Gian Adelio Maletti venne ascoltato il 21 marzo 2001 dal tribunale di Milano, relativamente ai processi su Piazza Fontana (evento per cui era stato condannato nel 1981 per depistaggio). Sulla forma della sua deposizione vi fu uno scontro tra difesa e accusa. La difesa sosteneva che dovesse deporre come teste, quindi sotto giuramento e quindi obbligato a dire la verità. L'accusa sostenne invece che dovesse deporre come imputato e quindi senza giuramento e senza il conseguente obbligo di dire la verità. La corte sentenziò a favore delle tesi dell'accusa. Il Maletti depose quindi come imputato e quindi senza obbligo di attenersi al vero nella sua deposizione.[69] Maletti dichiarò che esisteva una "regia internazionale" delle stragi relative alla strategia della tensione. Su domanda della difesa dichiarò tuttavia di non avere prove da poter mostrare[69]. In un'intervista concessa dopo la deposizione Maletti confermerà la sua convinzione che gli Stati Uniti avrebbero fatto di tutto per evitare uno spostamento a sinistra dell'Italia e che simili azioni avrebbero potuto essere state attuate anche in altri paesi.[70] La CIA alcuni mesi dopo respingerà esplicitamente le accuse. Franco Freda ha smentito le tesi di Maletti, affermando l'autonomia ideologica ed operativa di Ordine Nuovo[71]. Altri, senza rinnegare queste ricostruzioni, legano la strategia della tensione alle direttive atlantiche dei servizi segreti, che lasciavano agire, entro certi limiti, i gruppi neofascisti per evitare una crescita eccessiva di quelli comunisti (teoria degli opposti estremismi), ma i neofascisti avrebbero pianificato e agito secondo le loro ideologie eversive, scegliendo obiettivi e modi autonomamente, pur godendo di protezioni e talvolta essendo reclutati. L'ideologia dei gruppi eversivi avrebbe dettato la metodologia stragista o comunque la loro lotta armata, ed essa non fu ordinata dai mandanti occulti in maniera esplicita e diretta.[71] Il giudice Guido Salvini che indagò su piazza Fontana, l'attentato che inaugurò la strategia ha dichiarato che:
«Anche nei processi conclusesi con sentenze di assoluzione per i singoli imputati è stato comunque ricostruito il vero movente delle bombe: spingere l'allora Presidente del Consiglio, il democristiano Mariano Rumor, a decretare lo stato di emergenza nel Paese, in modo da facilitare l'insediamento di un governo autoritario. […] Erano state seriamente progettate in quegli anni, anche in concomitanza con la strage, delle ipotesi golpiste per frenare le conquiste sindacali e la crescita delle sinistre, viste come il “pericolo comunista”, ma la risposta popolare rese improponibili quei piani. L'on. Rumor fra l'altro non se la sentì di annunciare lo stato di emergenza. Il golpe venne rimandato di un anno, ma i referenti politico-militari favorevoli alla svolta autoritaria, preoccupati per le reazioni della società civile, scaricarono all'ultimo momento i nazifascisti. I quali continuarono per conto loro a compiere attentati[72].»

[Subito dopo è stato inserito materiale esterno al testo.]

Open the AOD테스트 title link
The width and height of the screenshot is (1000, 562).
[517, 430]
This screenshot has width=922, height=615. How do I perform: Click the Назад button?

L'espressione «strategia della tensione» è in realtà inglese (strategy of tension): fu coniata dal settimanale britannico The Observer, che aveva intrapreso un'inchiesta giornalistica sui legami delle destre tra Grecia ed Italia nel 1969. Il primo articolo di tale inchiesta fu del giornalista Leslie Finer del 7 dicembre 1969, appena cinque giorni prima della strage di piazza Fontana.[73]
«Un gruppo di estrema destra e di ufficiali sta tramando in Italia un colpo di Stato militare con l'incoraggiamento e l'appoggio del governo Greco e del suo Primo Ministro George Papadopoulos. Elezioni anticipate, liquidazione del centrosinistra, ritorno al centrismo, riforma costituzionale in senso presidenziale, definitiva emarginazione delle sinistre»
«Ma non è Finer a coniare quell’espressione»[75]: essa compare nella seconda puntata di quell'inchiesta, condotta dall'Observer dopo una settimana con un articolo del 14 dicembre degli inviati in Italia Neal Ascherson, Michael Davie e Frances Cairncross[76]. Neal Ascherson, inviato a Roma dell’«Observer» e uno dei firmatari dell’articolo, in un’intervista del 2014 rilasciata alla giornalista e ricercatrice romana Simona Zecchi, chiarì che quel discorso e quell’espressione gli erano stati suggeriti da colleghi italiani con i quali era in contatto, Antonio Gambino e Claudio Risé, entrambi dell’«Espresso», nel corso di alcune conversazioni del 12 e 13 dicembre 1969, tra lo scoppio della bomba e la pubblicazione dell’articolo[77].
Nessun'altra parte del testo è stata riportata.